The line with "The width and height of the screenshot is (1373, 658)." marks where to begin; print it and all lines after it in the material below exactly, skipping pictures.

==== Data under study

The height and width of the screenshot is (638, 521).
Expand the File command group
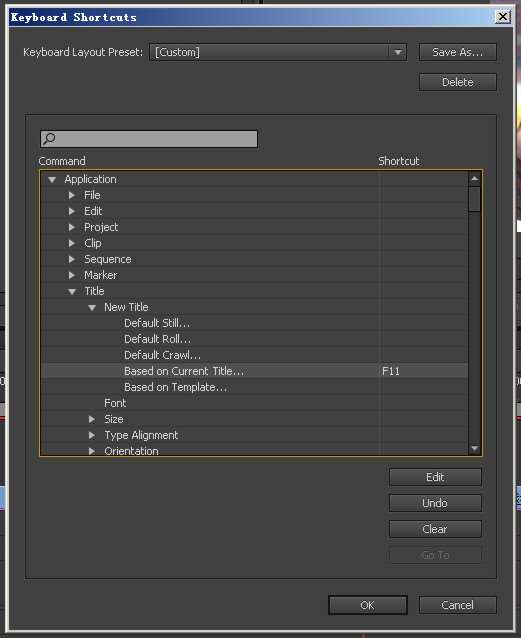pyautogui.click(x=72, y=195)
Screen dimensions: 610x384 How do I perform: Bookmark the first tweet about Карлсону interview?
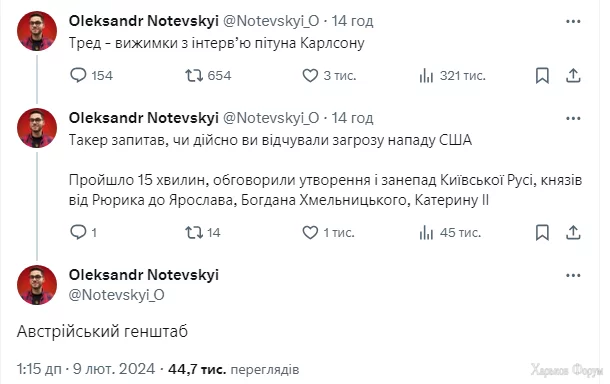click(542, 75)
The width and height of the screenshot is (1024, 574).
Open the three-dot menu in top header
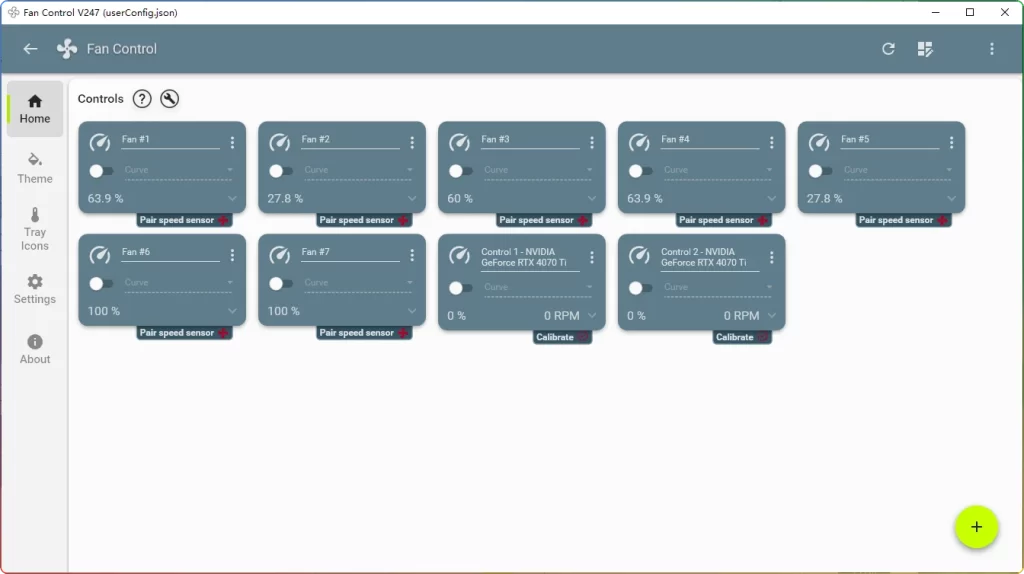(991, 49)
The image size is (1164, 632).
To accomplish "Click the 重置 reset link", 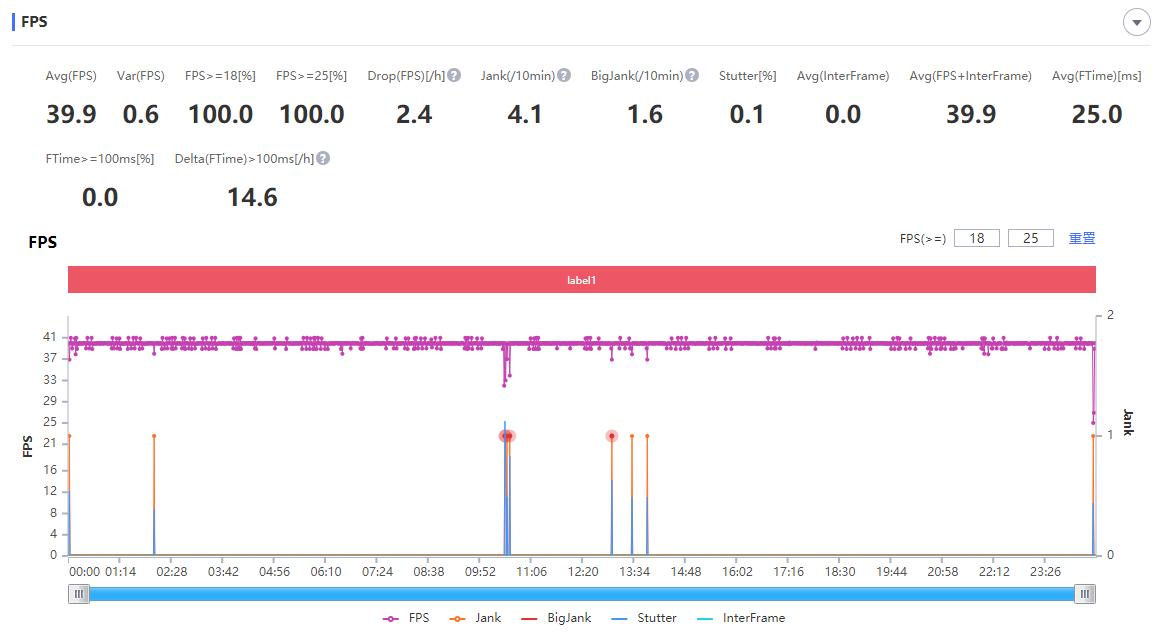I will coord(1082,238).
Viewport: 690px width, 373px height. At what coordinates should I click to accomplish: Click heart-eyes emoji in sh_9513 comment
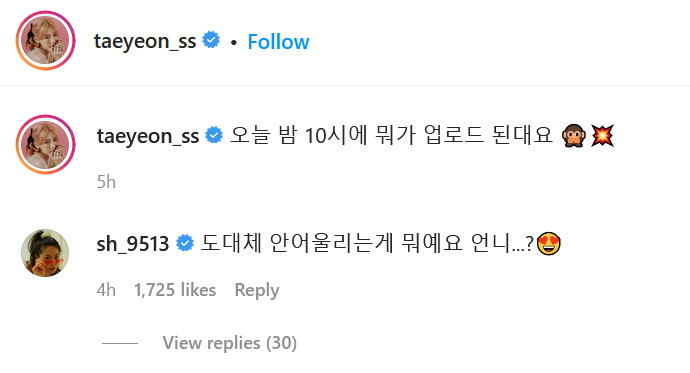[549, 244]
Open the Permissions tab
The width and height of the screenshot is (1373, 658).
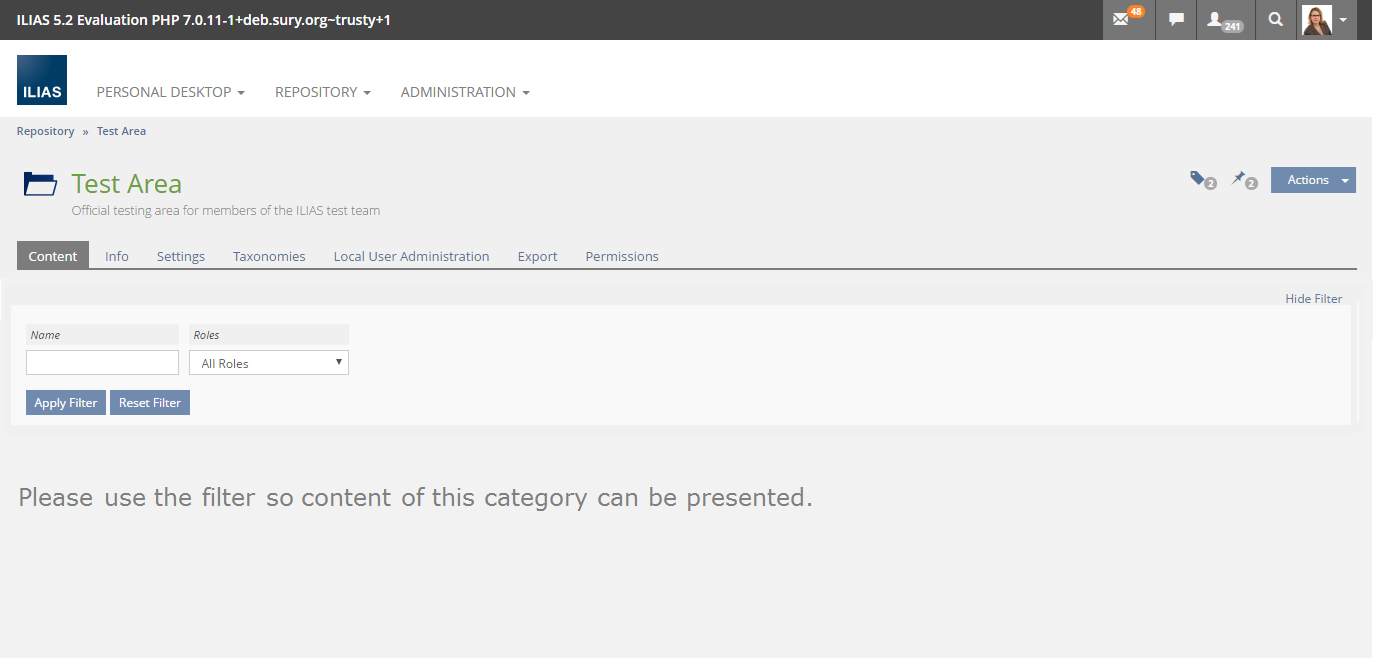[622, 256]
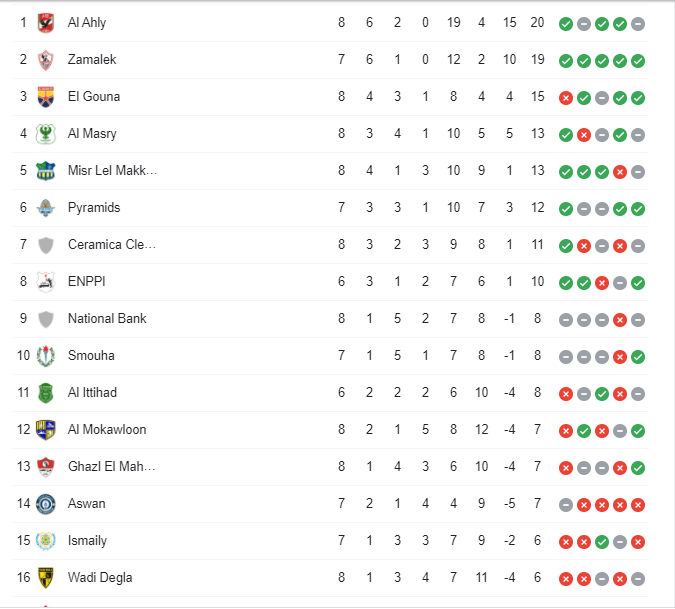Image resolution: width=675 pixels, height=609 pixels.
Task: Open the Al Ahly team link
Action: coord(87,22)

========

● Answer section
The width and height of the screenshot is (1373, 658).
[622, 256]
Image resolution: width=675 pixels, height=609 pixels.
Task: Open the Al Ahly team link
Action: coord(87,22)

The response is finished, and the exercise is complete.